Le Maroni toujours victime de son or : les derniers chiffres sur la pollution liée à l'orpaillage
Alors que le cours de l'or a battu des records en 2023, atteignant son plus haut niveau historique le 1er décembre dernier à 2 072,22 dollars l'once, soit près de 77 000 euros le kilo, le plateau des Guyanes et le Maroni en particulier ont été plus que jamais convoités et exploités à la recherche du précieux métal.
Depuis Saint-Laurent du Maroni ou Albina au Suriname, il ne faut pas remonter longtemps le Maroni pour constater les premières traces de la forte activité aurifère qui dégrade la qualité des eaux du fleuve frontalier depuis les années 1990.
À peine arrive-t-on à Sparouine, à 1 h 30 de navigation, que l'on croise les premières barges qui prélèvent et remuent les sédiments du fond du fleuve.
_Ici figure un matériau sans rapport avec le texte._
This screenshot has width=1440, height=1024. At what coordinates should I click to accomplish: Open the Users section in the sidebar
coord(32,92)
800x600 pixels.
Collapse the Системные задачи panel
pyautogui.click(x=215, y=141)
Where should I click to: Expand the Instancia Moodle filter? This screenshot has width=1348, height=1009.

Plus frappant encore, à quelques centaines de mètres en amont de cet écart, dans lequel vivent presque un millier de personnes, le regard est attiré par les eaux turpides de la crique Pakira (Suriname) qui se jettent dans le fleuve.
L'œil distingue la turbidité des eaux chargées de sédiments en suspension, mais le plus inquiétant est invisible, c'est la présence de rejets pollués au mercure, liés aux activités d'extraction d'or menées dans ces cours d'eau.